The Nordkapp can be tender when empty but IME behaves nicely when more loaded and in conditions. Others might find it too tender regardless.

The Skerray is an older and discontinued Valley design. If a Avocet LV felt like a tank to you, the Skerray will feel even moreso. It's not a small or narrow sea kayak.

Leecocking? Absolutely!
I owned a Nordkapp HM for a few years and it has two major issues. It leecocks and it tracks like a freight train. When you combine those two attributes, it can be very difficult to handle certain conditions. Add in the very high stock seat position and I found it to be a royal pain at times.

Dropping the seat so it rested on the hull made a huge improvement in stability, which make the boat comfortable to paddle. I found that the boat was so sensitive to weight distribution that leaning forward in the cockpit would help to loosen the stern significantly. However, that’s not practical in some situations and the ultimate remedy was to sell the boat and buy something with better handling characteristics.

To me, the Skerray…
…felt like a slightly larger, somewhat better tracking Pintail. It was maneuverable, but didn’t hunt around like a puppy the way a Pintail does. A bit of padding made the fit better and overall I found it really enjoyable. After paddling one in Shetland in '04, I looked for a plastic, ocean cockpit Skerray to use for instructing and rock garden play, but never found one.

These days, I’m happy with a Pintail and an Anas Acuta.

question about Pintail vs. AA
Is there any significant difference in handling between the two? I know neither has a straight keel and that the Pintail came from the AA, but wondering if the AA has a bit more precision and/or better tracking.

Yup, Jim had a Nordlow

– Last Updated: Jul-10-16 2:28 PM EST –

And I still have it, going to hang onto it long enough to get my skills recovered so I can have a solid season of paddling it. Goal is to being it to Maine with me next year along with the Romany for my solo safety boat. Many nice things about the boat, including that it rolls so darned easy that its volume being a bit oversized is not fatal for me. And is is slick and sweet thru the water.

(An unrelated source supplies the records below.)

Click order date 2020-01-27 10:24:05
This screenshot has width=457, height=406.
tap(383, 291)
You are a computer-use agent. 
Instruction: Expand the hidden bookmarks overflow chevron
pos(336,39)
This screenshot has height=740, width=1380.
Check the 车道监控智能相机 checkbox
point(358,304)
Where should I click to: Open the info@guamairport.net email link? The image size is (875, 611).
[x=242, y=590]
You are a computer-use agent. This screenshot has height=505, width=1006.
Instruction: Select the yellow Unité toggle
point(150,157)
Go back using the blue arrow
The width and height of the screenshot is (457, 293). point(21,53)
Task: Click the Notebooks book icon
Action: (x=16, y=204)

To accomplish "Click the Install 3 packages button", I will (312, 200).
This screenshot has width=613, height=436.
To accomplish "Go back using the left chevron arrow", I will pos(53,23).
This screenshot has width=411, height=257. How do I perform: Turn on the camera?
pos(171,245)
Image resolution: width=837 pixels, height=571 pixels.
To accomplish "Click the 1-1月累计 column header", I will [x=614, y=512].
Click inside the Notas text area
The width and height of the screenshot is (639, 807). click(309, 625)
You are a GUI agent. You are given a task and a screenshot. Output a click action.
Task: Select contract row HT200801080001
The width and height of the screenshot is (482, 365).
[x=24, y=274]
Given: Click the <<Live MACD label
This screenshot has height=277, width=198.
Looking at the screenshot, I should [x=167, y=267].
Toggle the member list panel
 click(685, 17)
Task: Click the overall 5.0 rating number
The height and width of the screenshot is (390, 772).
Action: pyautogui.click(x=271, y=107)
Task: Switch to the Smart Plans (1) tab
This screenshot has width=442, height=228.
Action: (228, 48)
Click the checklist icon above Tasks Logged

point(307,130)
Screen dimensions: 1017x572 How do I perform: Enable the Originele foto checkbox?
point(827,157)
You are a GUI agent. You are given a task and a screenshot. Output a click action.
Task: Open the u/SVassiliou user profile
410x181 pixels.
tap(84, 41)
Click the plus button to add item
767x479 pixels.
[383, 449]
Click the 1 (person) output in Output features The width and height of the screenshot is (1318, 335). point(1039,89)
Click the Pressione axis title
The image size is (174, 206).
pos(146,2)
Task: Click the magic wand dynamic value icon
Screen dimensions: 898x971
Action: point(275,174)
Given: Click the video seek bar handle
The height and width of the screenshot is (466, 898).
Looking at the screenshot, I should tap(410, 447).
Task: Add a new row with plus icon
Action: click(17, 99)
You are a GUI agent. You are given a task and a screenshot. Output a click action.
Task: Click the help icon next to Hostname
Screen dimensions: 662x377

But I would never have it as an only boat, especially as I get older. It is very democratic about being upright or capsized compared to boats like the Romany or even the Vela. That is, it'll just keep going where the other boats will hang up for a moment and give you a shot to recover. As someone summarized, it is very round.

There are many great boats out there, the Nordlow is one, where being a great boat is not synonymous with it being your only boat.

I found the AA too big for me
Cockpit fit (it felt tall) and overall. And I am a smidge shorter but 20 pounds heavier than Rookie

Pintail can track with a skeg
Without that, it is not a bad white water boat.

I know of one person who paddled it happily without a skeg. He is a very good paddler, had Bill Lozano’s old Pintail. Most seem to find a skeg mandatory.